Le groupe Saint-Gobain est un client majeur sur le marché du travail temporaire. Ses filiales avait recours dans une large mesure à l’entreprise de travail temporaire Randstad jusqu’en janvier 2011.
Depuis juillet 2003, ces filiales ont bénéficié de la rétrocession d’une partie des allègements des charges patronales institués par la loi n° 2003-47 du 17 janvier 2003 (loi Fillon).

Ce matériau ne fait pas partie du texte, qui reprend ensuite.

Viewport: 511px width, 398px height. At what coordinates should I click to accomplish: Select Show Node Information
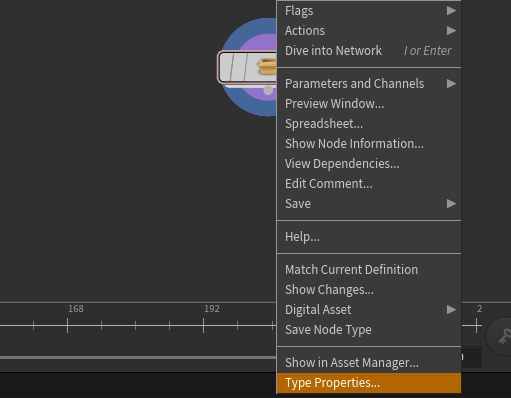click(x=369, y=144)
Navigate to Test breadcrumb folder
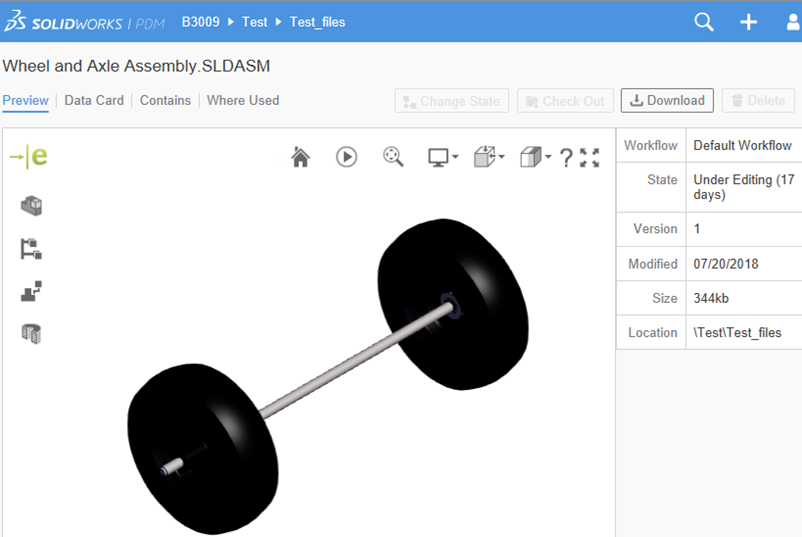Screen dimensions: 802x537 [x=254, y=22]
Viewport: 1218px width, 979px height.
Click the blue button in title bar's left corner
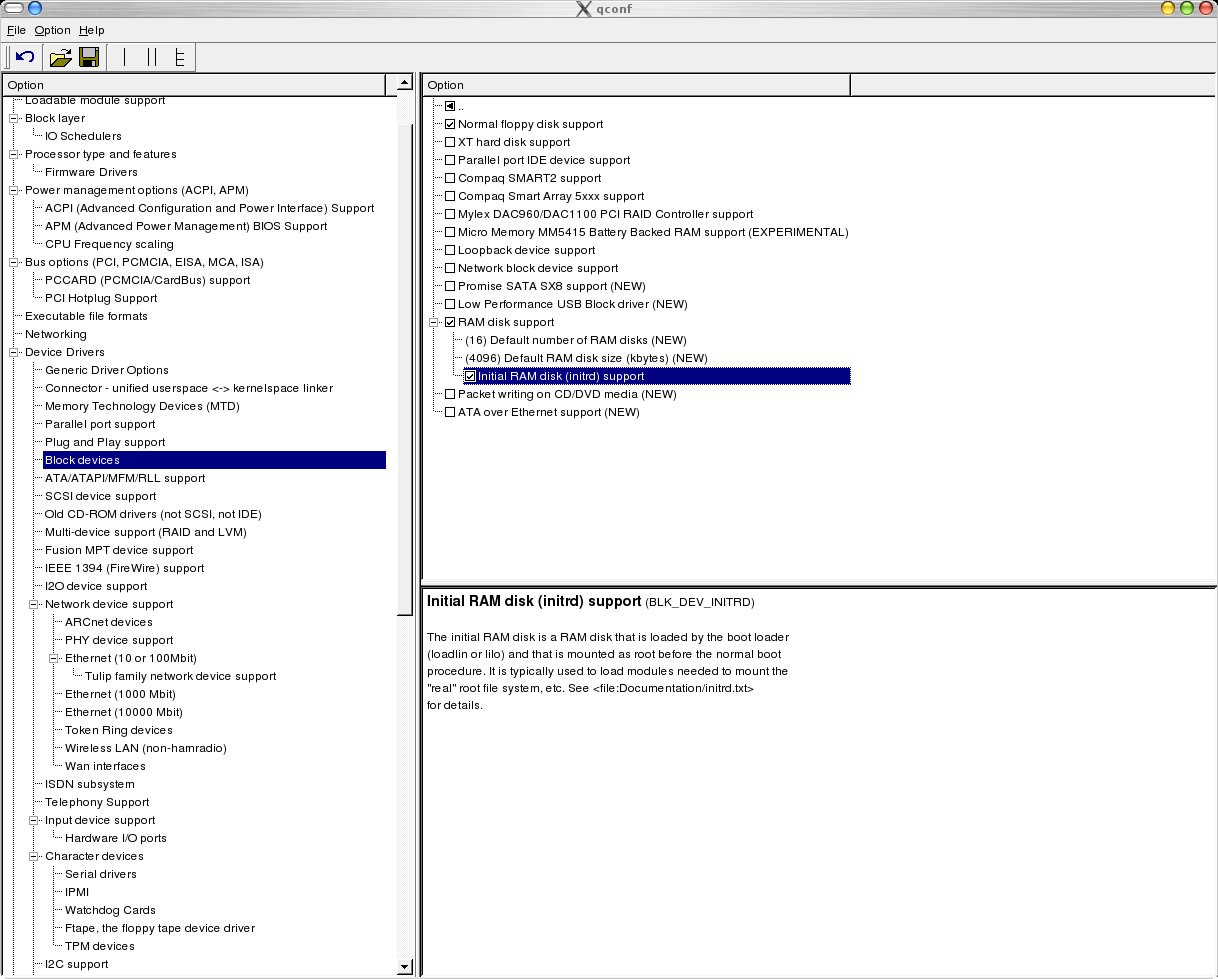[x=35, y=8]
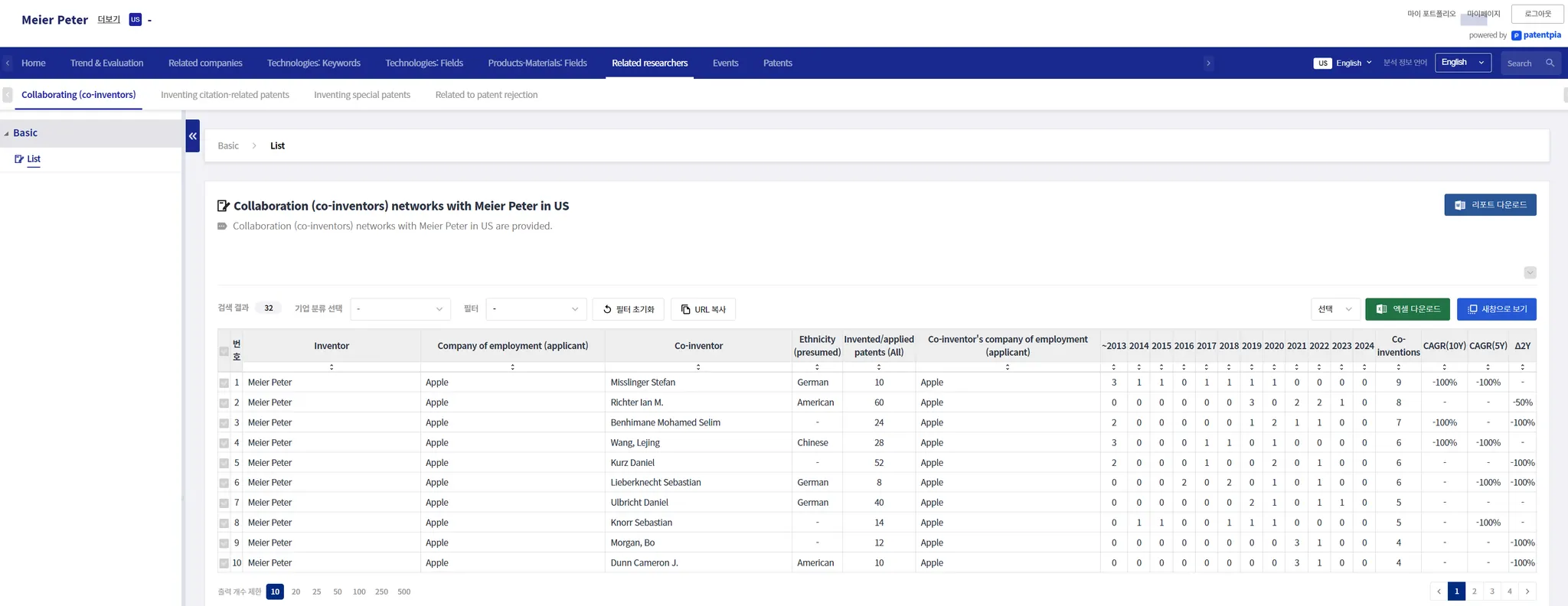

Estimant que c’est non pas une partie des allègements de charges qui devait être reversée par l’entreprise de travail temporaire mais leur totalité, Saint-Gobain a demandé à Ranstad, en 2010, de lui rétrocéder l’intégralité de ces allègements perçus depuis l’entrée en vigueur du dispositif Fillon en juillet 2003. Randstad a refusé.
Les filiales de Saint-Gobain ont assigné Randstad devant le tribunal pour :
- voir dire qu’en ne rétrocédant pas à Saint-Gobain le montant des allègements Fillon, Randstad a manqué à ses obligations contractuelles de loyauté et d’exécution de bonne foi, engageant sa responsabilité contractuelle ;
- dire que les clauses contractuelles relatives à la non-rétrocession des allègements Fillon dont se prévaut Randstad sont contraires à l’ordre public et sont donc nulles ;
- condamner Randstad à verser la somme de 9,7 millions d’euros à Saint-Gobain au titre de la rétrocession des allègements Fillon.